Russian forces are also digging in in a fiercely contested region in the east, worsening the already tough conditions for residents and the defending Ukrainian army following Moscow’s illegal annexation and declaration of martial law in Donetsk province.
The attacks have almost completely destroyed the power stations that serve the city of Bakhmut and the nearby town of Soledar, said Pavlo Kyrylenko, the region’s Ukrainian governor, said.
Shelling killed one civilian and wounded three, he reported late on Saturday.
“The destruction is daily, if not hourly,” Mr Kyrylenko told state television.
Moscow-backed separatists had controlled part of Donetsk for nearly eight years before Russia invaded Ukraine in late February.
Protecting the separatists’ self-proclaimed republic there was one of Russian President Vladimir Putin’s justifications for the invasion, and his troops have spent months trying to capture the entire province.
Between Saturday and Sunday, Russia’s launched four missiles and 19 airstrikes, hitting more than 35 villages in nine regions, from Chernihiv and Kharkiv in the north east to Kherson and Mykolaiv in the south, according to Mr Zelensky’s office. The strikes killed two people and wounded six.

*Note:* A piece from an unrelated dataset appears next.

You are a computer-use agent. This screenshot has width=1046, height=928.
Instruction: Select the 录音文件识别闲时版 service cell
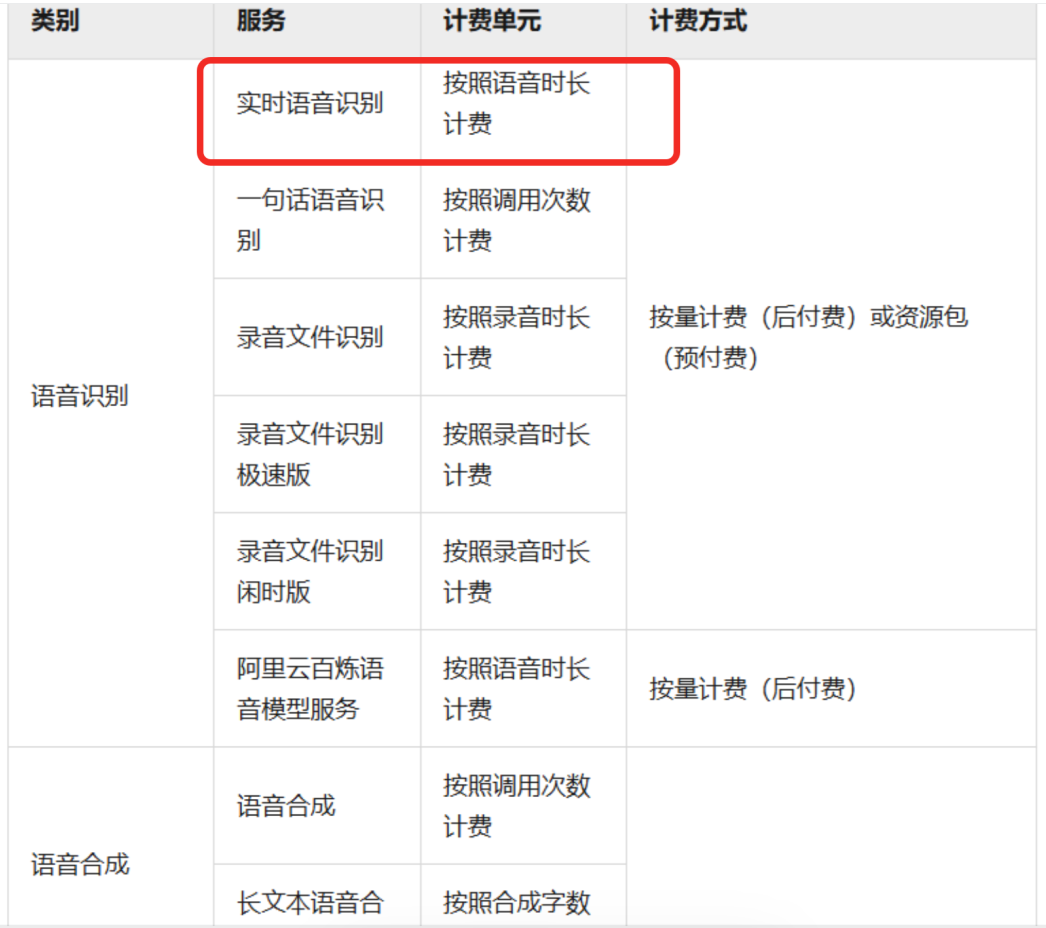(310, 571)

In the Donetsk city of Bakhmut, 15,000 remaining residents were living under daily shelling and without water or power, according to local media.

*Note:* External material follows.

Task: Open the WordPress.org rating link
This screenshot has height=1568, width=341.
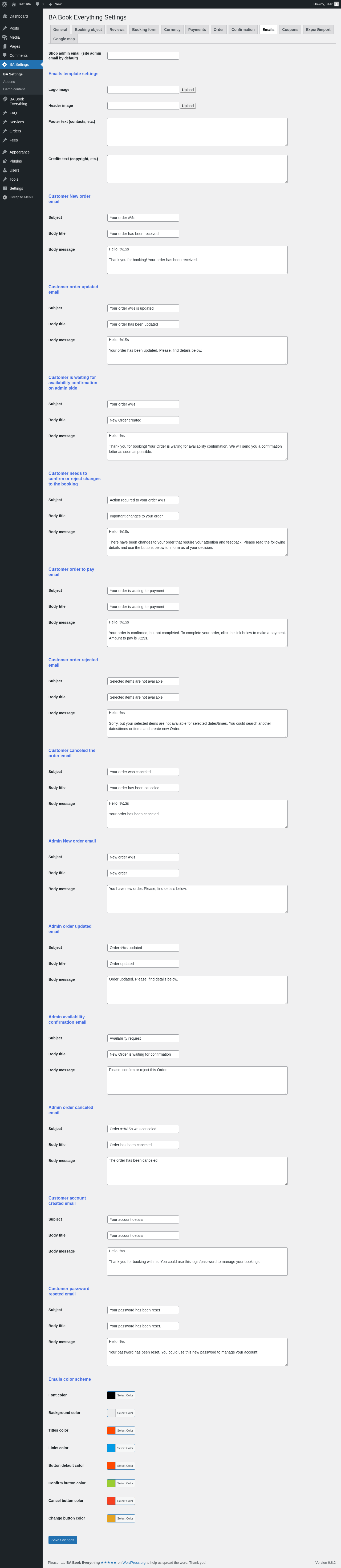Action: pos(134,1562)
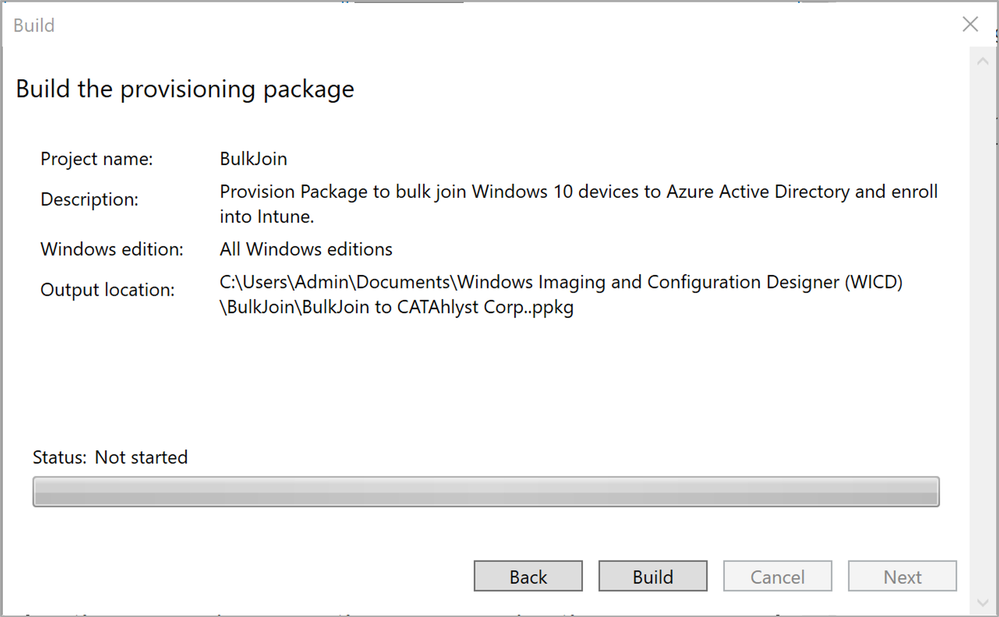
Task: Click the 'Status: Not started' text
Action: [110, 457]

The city has been under attack for months, but the bombardment picked up after Russian forces experienced setbacks during Ukrainian counteroffensives in the Kharkiv and Kherson regions.
The front line is now on Bakhmut’s outskirts, where mercenaries from the Wagner Group, a shadowy Russian military company, are reported to be leading the charge.
Yevgeny Prigozhin, founder of the group, who has typically remained under the radar, is taking a more visible role in the war. In a statement on Sunday, he announced the funding and creation of “militia training centres” in Russia’s Belgorod and Kursk regions in the south west, saying that locals were best placed to “fight against sabotage” on Russian soil.
The training centres are in addition to a military technology centre the group said it was opening in St Petersburg.
In Kharkiv, officials were working to identify bodies found in mass graves after the Russians withdrew, Dmytro Chubenko, a spokesman for the regional prosecutor’s office, told local media.
DNA samples have been collected from 450 bodies discovered in a mass grave in the city of Izium, but the samples need to be matched with relatives and so far only 80 people have participated, he said.
In one sliver of good news, the Zaporizhzhia nuclear power station was reconnected to Ukraine’s power grid, local media reported on Sunday.
Europe’s largest nuclear plant needs electricity to maintain vital cooling systems, but it had been running on emergency diesel generators since Russian shelling severed its outside connections.